Für Roman Polanski ist das ein klassisches Setting: Ein kammerspielartiges Psychoduell zwischen zwei charismatischen Figuren in der Tradition von Der Tod und das Mädchen und Venus im Pelz, bei dem bis zum Ende nicht ganz klar ist, wer welche Absichten verfolgt, wer wen manipuliert und wer letztendlich die Oberhand behalten wird. Raffiniert spielt der Altmeister mit den Erwartungen seiner Zuschauer und erzeugt einen doppelten Boden, der das Gesehene auf einer Metaebene völlig neu interpretieren lässt. Eva Green agiert großartig zwischen entwaffnendem Charme und empathieloser Härte. Doch obwohl alle Ingredienzien da sind, die einen starken Film ausmachen, fiel Nach einer wahren Geschichte in der Kritik durch und floppte an den Kinokassen. Tatsächlich ist der abgründige Psychothriller aber besser als sein Ruf und bietet spannendes und durchaus intelligentes Schauspielkino. Schwächen gibt es aber dennoch: So faszinierend das Drehbuch sein Grundthema auch umsetzt, gewinnt es ihm nämlich kaum neue Erkenntnisse ab. Verhandelten Der Tod und das Mädchen und Venus im Pelz wichtige gesellschaftspolitische Diskurse, kreist Nach einer wahren Geschichte doch etwas zu sehr um sich selbst. Zum anderen wirkt Polanskis Inszenierung hier doch seltsam nüchtern und reduziert, ohne die visuelle Einfallskraft früherer Werke.
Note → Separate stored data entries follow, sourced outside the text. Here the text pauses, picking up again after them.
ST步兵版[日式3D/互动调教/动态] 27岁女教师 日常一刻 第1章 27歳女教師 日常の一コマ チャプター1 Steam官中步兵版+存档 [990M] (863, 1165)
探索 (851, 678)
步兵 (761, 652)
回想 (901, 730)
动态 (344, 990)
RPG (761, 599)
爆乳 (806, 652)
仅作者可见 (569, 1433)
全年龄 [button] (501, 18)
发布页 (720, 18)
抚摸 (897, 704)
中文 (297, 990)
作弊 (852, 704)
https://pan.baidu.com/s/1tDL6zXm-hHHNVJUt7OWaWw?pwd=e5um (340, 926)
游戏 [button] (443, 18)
Auch die bislang unveröffentlichte Filmmusik von Alexandre Desplat enttäuscht: Statt den filmischen Sog zu unterstützen und dem Film durch eine charismatische, psychologisierende Vertonung eine neue Dimension zu verleihen, bleibt sein kammermusikalischer Beitrag äußerst zurückhaltend. Er konzentriert sich ganz darauf, Spannung zu erzeugen: Ein unscheinbares Klavierthema erfüllt genau diesen Zweck, wird hier und da von Klarinetten und Flöten umspielt, doch mehr passiert im Grunde nicht. Natürlich verwendet Desplat erneut seine Standard-Technik der „kreisenden“ Motive, wie in der Abspannmusik mit ihrem elektronischen Vier-Noten-Motiv (Générique, das reichhaltigste Musikstück der Komposition). Doch besonders interessant ist das nicht. Das liegt auch daran, dass sich der Film – was eigentlich lobenswert ist – einem klassischen Showdown zwischen den beiden Hauptfiguren verweigert. Eine Entwicklung hin zu einem wie auch immer gearteten Höhepunkt bleibt deshalb zwangsläufig aus. Desplat erzeugt zwar eine latent bedrohliche Grundstimmung. Doch der Rückfall auf konventionelle Suspense-Klischees bei einem ohnehin sehr sparsamen Musikeinsatz trägt viel zur wahrgenommenen Statik der Erzählung bei. Wenn man daran zurückdenkt, welche schillernd-brodelnden Vertonungen Wojciech Kilar seinerzeit zu Der Tod und das Mädchen und The Ninth Gate beitrug und welchen fesselnden Spannungs-Score Desplat selbst einst für The Ghost Writer schuf, ist diese musikalische Leerstelle doch sehr ernüchternd. Ob das enorme Arbeitspensum des Franzosen für diese allein funktionale Musik verantwortlich war oder Polanski diese Herangehensweise genauso wollte – um etwa die Isolation der Hauptfigur zu unterstreichen – lässt sich am Ende nur mutmaßen. In beiden Fällen gilt aber, dass die Musik das Potenzial des an sich soliden Thrillers kaum ausschöpft und ihn weniger überzeugend wirken lässt.